Bila bahasa dan komunikasi bisa dipahami sebagai bentuk bentuk organisasi sosial. Disamping itu, beragam sistem tanda dikemudikan melalui pola stereotip tertentu, semiologi adalah sebuah bentuk pencerahan. Karena ia berupaya menganalisa produksi dan fungsi stereotip stereotip yang didefiniskan sebagai bentuk bentuk ekspresi kekuasaan sosial.

lingiustik struktural melakukan empat perubahan dasar. Pertama, linguistik struktural bergeser dari kajian fenomena linguistik sadar ke kajian infratuktur tak sadarnya. Kedua, linguistik struktural tidak melihat pengertian sebagai entitas independen, dan menempatkan hubungan antar pengertian sebagai landasan analisisnya. Ketiga, linguistik struktural memperkenalkan konsep sistem. Keempat,berusaha menemukan sistem hukum umum.

Kritik atas Saussure Salah satunya adalah Derrida yang secara tegas mengkritik landasan filosofis strukturalisme Saussure. Pertama, ia meragukan kemungkinan hukum umum.kedua, ia mempertanyakan oposisi antara subjek dan objek, yang menjadi dasar diskripsi yang objektif.

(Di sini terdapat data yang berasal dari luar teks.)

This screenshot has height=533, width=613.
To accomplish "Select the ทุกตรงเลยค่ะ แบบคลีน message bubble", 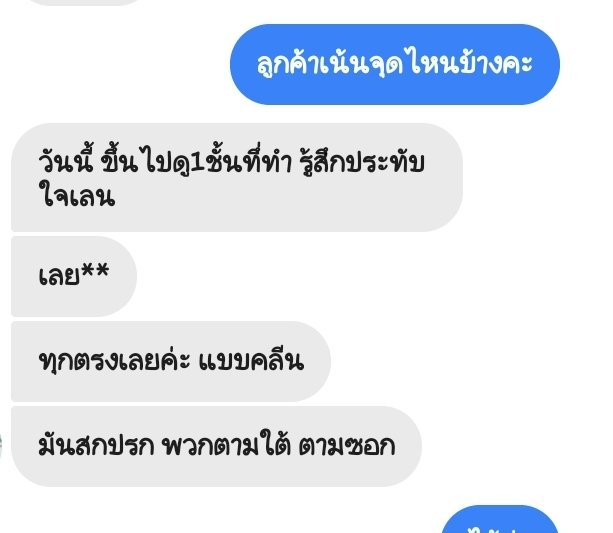I will pyautogui.click(x=171, y=361).
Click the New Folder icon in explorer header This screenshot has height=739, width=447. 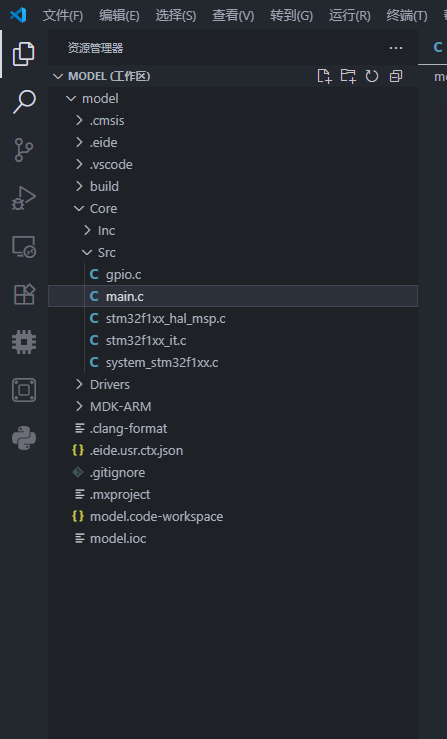pos(348,76)
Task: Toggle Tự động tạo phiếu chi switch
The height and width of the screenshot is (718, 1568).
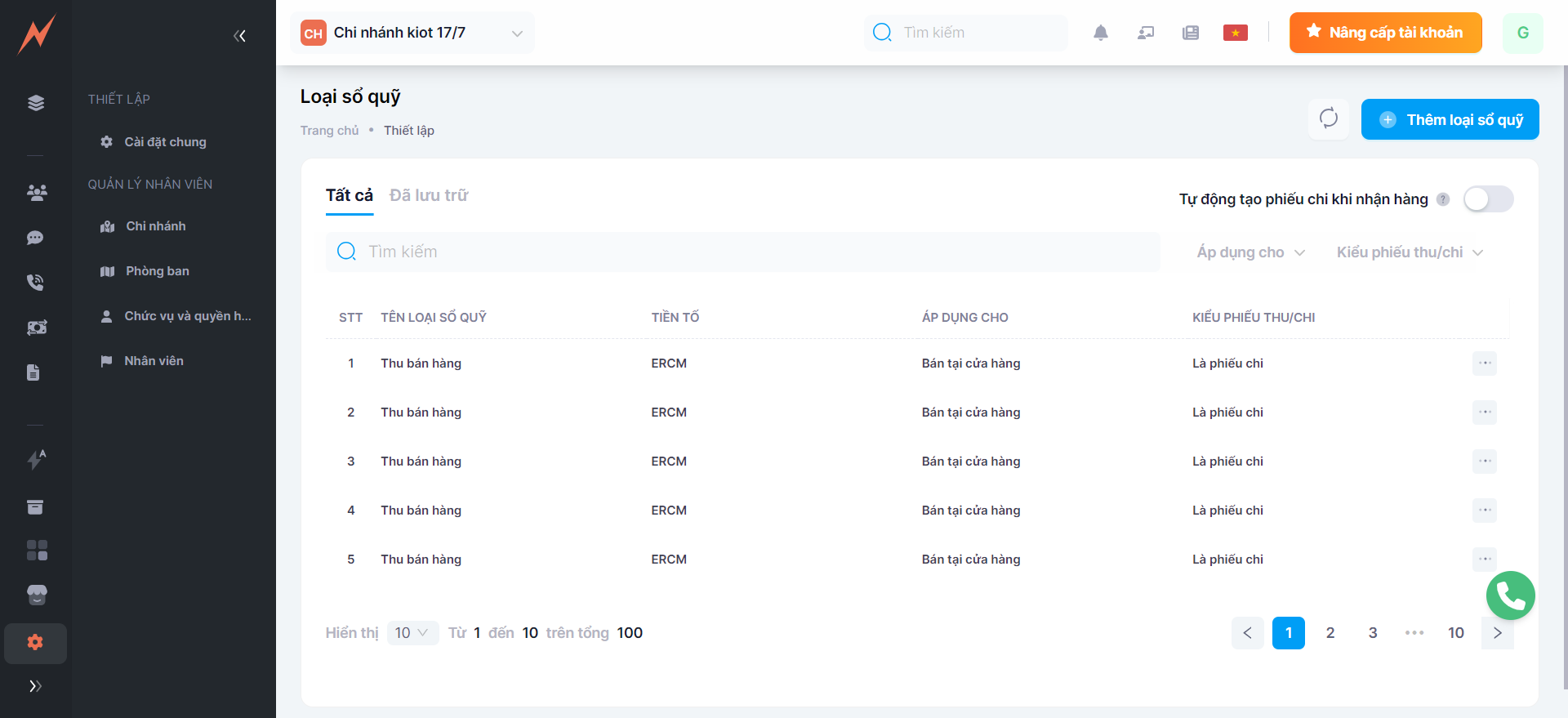Action: point(1487,199)
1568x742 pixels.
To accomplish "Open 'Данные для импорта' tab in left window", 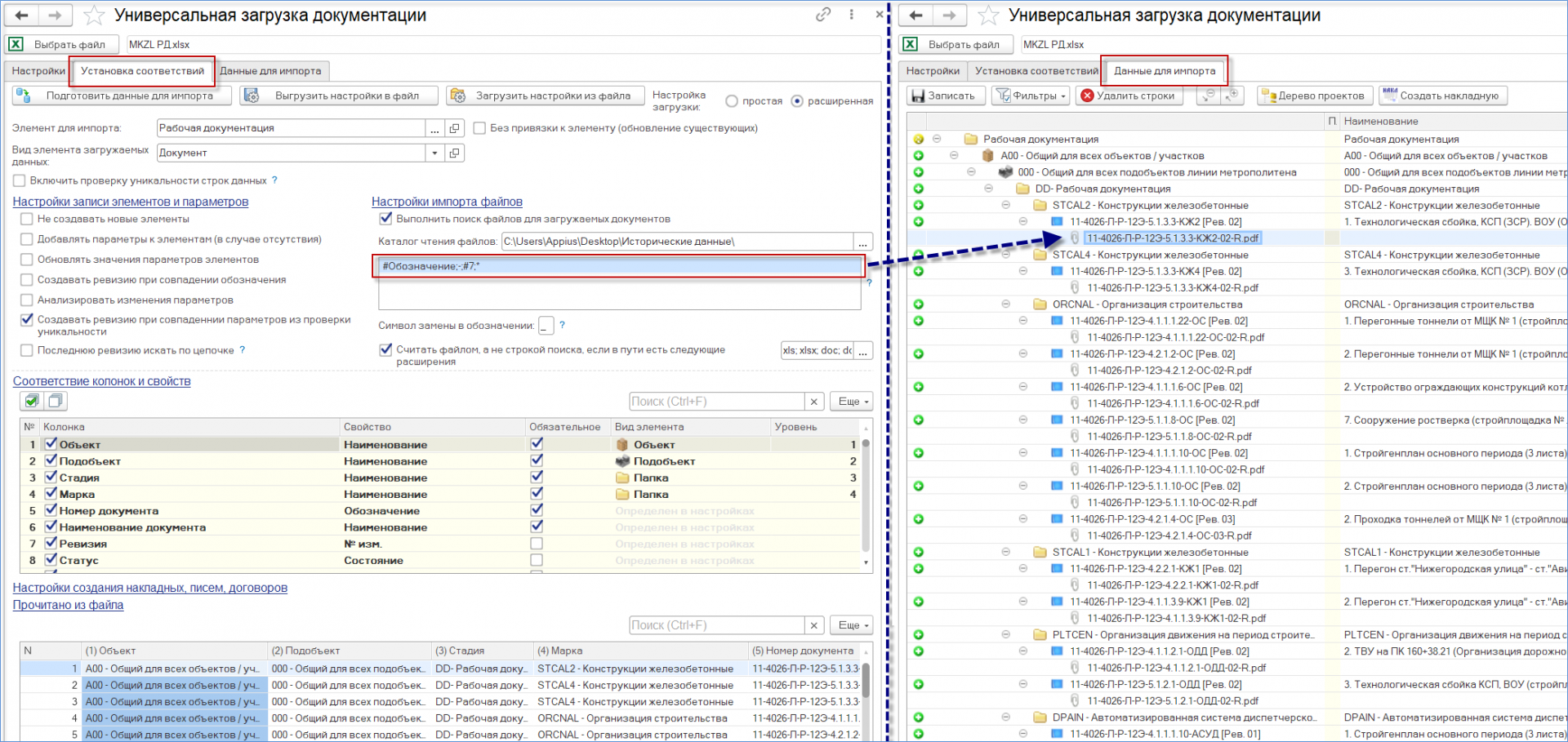I will [270, 71].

Menurut Derrida, diskripsi objek tidak dapat dilepaskan dari pola hasrat subjek. Ketiga, ia mempertanyakan struktur oposisi biner. Ia mengajak kita untuk memahami oposisi bukan dalam pengertian lain, tetapi harus didasarkan pada pemahaman yang holistik mengenai persamaan yang seimbang, sehingga tidak terjadi pertentangan gagasan yang hanya akan melahirkan kejumudan dalam ranah filsafat.